Alcohol: Oman has licensed hotel bars and some licensed restaurants. Alcohol is not available in souqs, general restaurants, or shops outside licensed premises. Do not drink in public or in unlicensed locations. This is a legal matter, not just cultural preference.

Photography: Ask before photographing people, especially women. Government buildings, military installations, and ports: no photography. Mosques: exterior fine, interior by permission only.

Practical Safety Summary

After three years in Oman:

I have never been robbed, threatened, or felt unsafe in any interaction with Omani people. I have felt genuinely welcomed, particularly in rural areas where visitors are still relatively uncommon and the hospitality is reflexive.

I have had two near-misses: one with a camel on the Sur coastal road after dark (I was going too fast, I braked in time), and one instance of getting caught in rising wadi water at Wadi Bani Khalid after underestimating upstream rainfall. Both were my fault, not Oman’s.

The country rewards preparation and punishes overconfidence about environmental conditions. Treat it with appropriate respect — check the weather, don’t drive at night in the desert, drink water — and it is one of the most rewarding places you can visit in this part of the world.
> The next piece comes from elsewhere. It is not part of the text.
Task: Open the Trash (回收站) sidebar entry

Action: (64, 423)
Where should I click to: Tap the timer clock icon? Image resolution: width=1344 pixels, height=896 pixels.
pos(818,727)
Is Oman safe to visit in 2026?
Yes. Oman has one of the lowest crime rates in the world. Violent crime against tourists is virtually unheard of. The main risks are environmental — road accidents (especially camels on roads after dark), wadi flash flooding, and heat-related illness. Three years of living in Muscat and traveling throughout the country confirms this assessment.
Is Oman safe for solo female travelers?
Yes, notably so. Harassment in the Western sense is rare, and the cultural emphasis on hospitality toward guests means solo women are generally treated with respect. Cover shoulders and knees outside tourist areas — not because of harassment risk, but because it’s respectful and makes interactions warmer. Solo female car hire, wadi hiking, and hotel stays are all standard and unproblematic.
What are the main safety risks in Oman?
Road accidents are the biggest risk — drive carefully, avoid night driving in desert areas (camels on roads), and respect speed limits. Flash flooding in wadis is the second most significant risk: rain 50km away can flood a wadi you’re standing in. Check weather forecasts before wadi trips. Heat and dehydration are serious in summer — carry 3L minimum for outdoor activities. The Oman-Yemen border area carries genuine risk from conflict spillover; stay well clear.
Is Muscat safe at night?
Yes. Muscat is safe to walk around at night — the Mutrah Corniche, the souq area, and the Al Mouj/Qurum areas are all fine in the evening. The standard urban precautions apply (don’t be conspicuously displaying valuables), but crime in Muscat is low enough that most long-term expats don’t think about it consciously.
Can you drink alcohol in Oman?
Yes, in licensed premises — hotel bars, some restaurants, and licensed liquor stores. You cannot drink in public, in your car, in unlicensed restaurants, or anywhere outside licensed premises. This is a legal restriction, not just social convention. Most decent hotels have a bar or can arrange in-room alcohol. Plan around this rather than hoping exceptions exist.